[[ Dataset records open ]]

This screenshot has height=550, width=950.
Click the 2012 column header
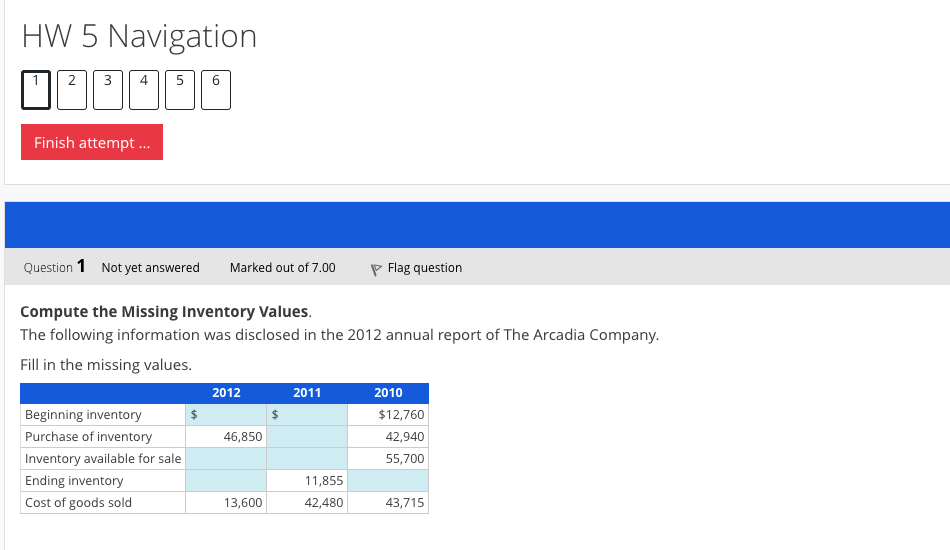click(x=226, y=393)
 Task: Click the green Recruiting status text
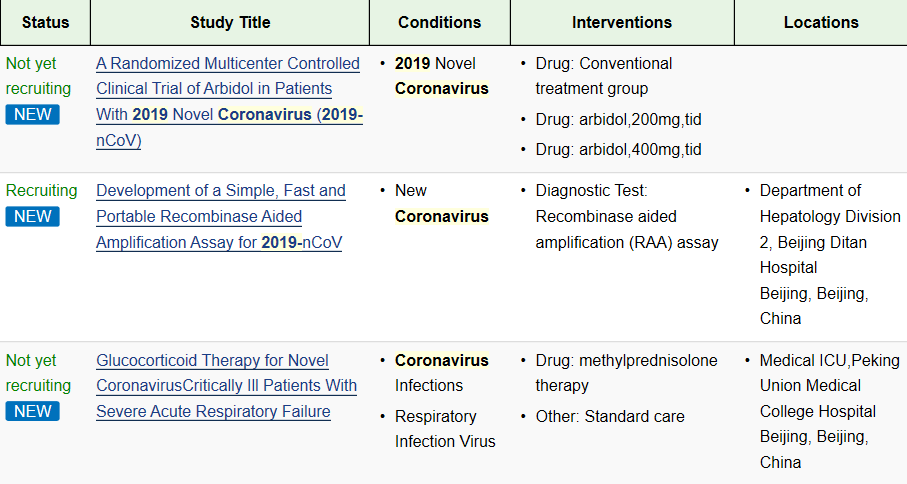click(x=41, y=190)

[[ Dataset records closed ]]

Task goal:
Each line above is to be transcribed exactly, though its pictures are not.

Written solution:
This screenshot has height=550, width=950.
Click the 2012 column header
click(x=226, y=393)
 Task: Click the green Recruiting status text
click(x=41, y=190)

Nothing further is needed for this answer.